EXTRAIT:
Ruines du Grand Zimbabwe
Le Trésor Caché du Roi Salomon

Environ huit mille sites archéologiques ont été découverts jusqu'ici entre les fleuves Zambèze et Orange. Celui des ruines du Grand Zimbabwe, situé au milieu d'une grande zone verte, à 500 kilomètres environ du Zambèze, est sans doute le site le plus important et le plus admirable.
Histoire du Zimbabwe
Les premières descriptions de l'immense règne du Zimbabwe, qui comptait à peu près quinze mille habitants, nous ont été transmises par les Portugais, qui débarquèrent en Afrique au XVIe siècle. Sur l'origine de cette cité gigantesque, dont il ne reste aujourd'hui que peu de traces, plane le mystère. De nombreuses hypothèses ont été formulées, mais aucune ne paraît satisfaire entièrement les archéologues. Entièrement construite en pierre, la cité du Grand Zimbabwe fut bâtie par les autochtones, bien avant l'arrivée des Européens et des Arabes. Le complexe domine une structure gigantesque ressemblant à une acropole, tandis qu'au-dessous on découvre un rempart de 250 mètres de circonférence, atteignant à certains endroits 10 mètres de haut.

JEU DE DONNÉES:
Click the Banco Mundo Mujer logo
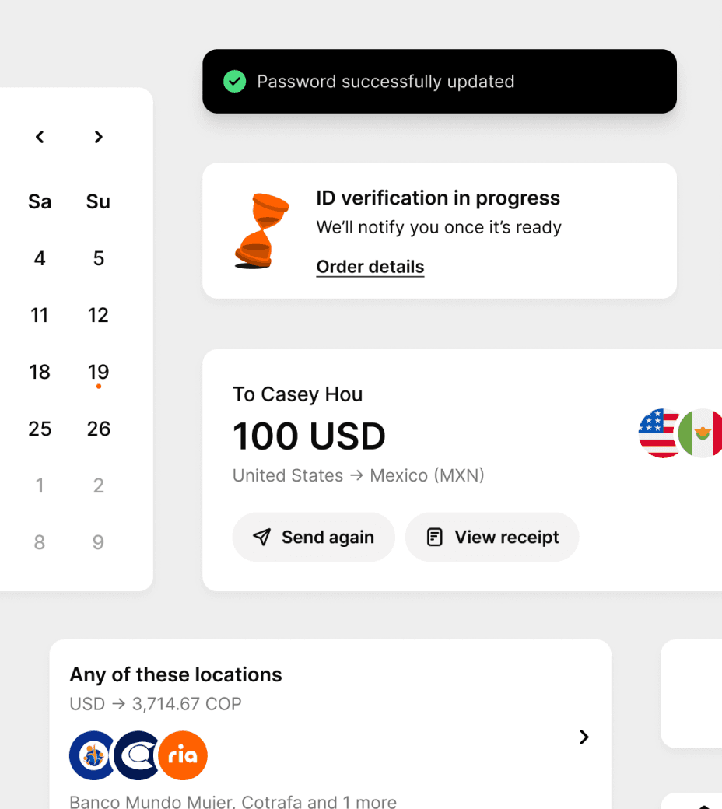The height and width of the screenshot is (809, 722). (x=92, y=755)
---
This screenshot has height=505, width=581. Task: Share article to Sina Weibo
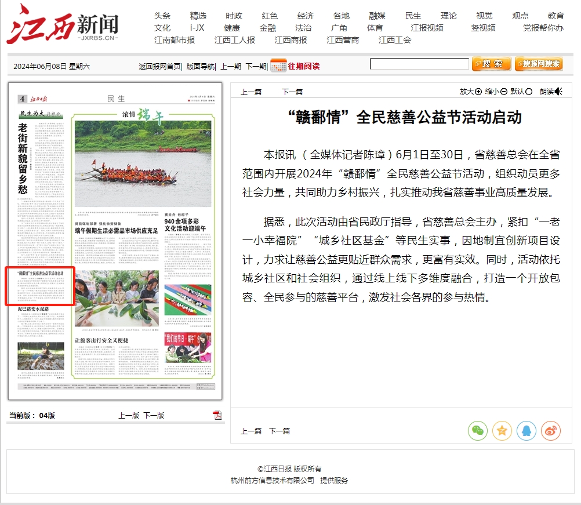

OBJECTIFS:
a: Selon l'extrait, quelle est la circonférence du rempart situé au-dessous du complexe ?
b: Résumez l'extrait en deux phrases.

RÉPONSES:
a: 250 mètres.

b: Parmi les quelque huit mille sites archéologiques découverts entre le Zambèze et l'Orange, les ruines du Grand Zimbabwe forment sans doute le site le plus important et le plus admirable. Entièrement construite en pierre par les autochtones bien avant l'arrivée des Européens et des Arabes, cette cité garde une origine mystérieuse qu'aucune des nombreuses hypothèses ne suffit à expliquer pleinement aux archéologues.